The effect of income-shifting aggressiveness on corporate investment

Journal of Accounting and Economics 2022 74(1), 101491
We investigate whether international income-shifting aggressiveness affects local investments. Amid heightened scrutiny of international activities by tax authorities, firms can support income-shifting goals by locating investments consistent with reported income. As a consequence, we predict firms that aggressively shift income will make affiliate-level investment decisions less influenced by local investment opportunities than firms that do not aggressively shift income. We use affiliate-level data from multinational corporations to develop a firm-year proxy for the sensitivity of reported income to cross-border tax incentives. Results suggest firm-years with below-median income-shifting aggressiveness exhibit a typical responsiveness of local investments to investment opportunities, but firm-years with above-median income-shifting aggressiveness exhibit no statistical relation. Consistent with expectations, these results are stronger for firms with better governance or subject to greater tax authority scrutiny. Our tests extend the literature on investment distortions by documenting that multinational corporations’ international tax considerations alter their local tangible investment decisions.

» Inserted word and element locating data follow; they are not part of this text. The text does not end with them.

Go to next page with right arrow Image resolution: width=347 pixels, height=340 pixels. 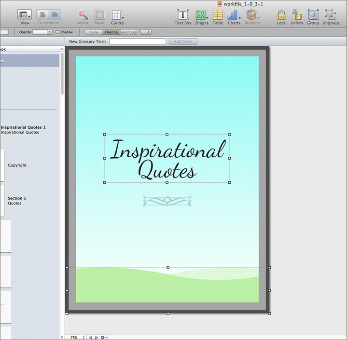tap(96, 337)
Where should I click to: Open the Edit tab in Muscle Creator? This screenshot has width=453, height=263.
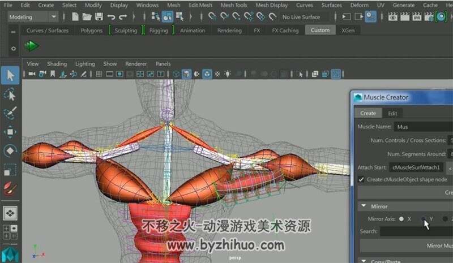(392, 113)
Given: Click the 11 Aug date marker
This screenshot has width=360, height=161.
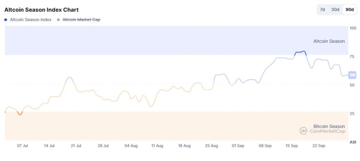Looking at the screenshot, I should (157, 145).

Conflicting Transfer Pricing Incentives and the Role of Coordination

Contemporary Accounting Research 2018 35(1), 87-116
Abstract Our study evaluates the role of coordination, at both the government and the firm level, on the transfer prices set by U.S. multinational corporations ( MNC s) when income taxes and duties cannot be jointly minimized with a single transfer price. We find that either the presence of a coordinated income tax and customs enforcement regime or coordination between the income tax and customs functions alters transfer prices for these firms. Our analyses have implications for both firms and taxing authorities. Specifically, our findings suggest that MNC s might decrease their aggregate tax burdens by increasing coordination within the firm or that governments might increase their aggregate revenues by improving coordinating enforcement across taxing authorities. Our study is novel in that we document, in a specific setting, how coordination influences MNC s’ tax reporting behavior.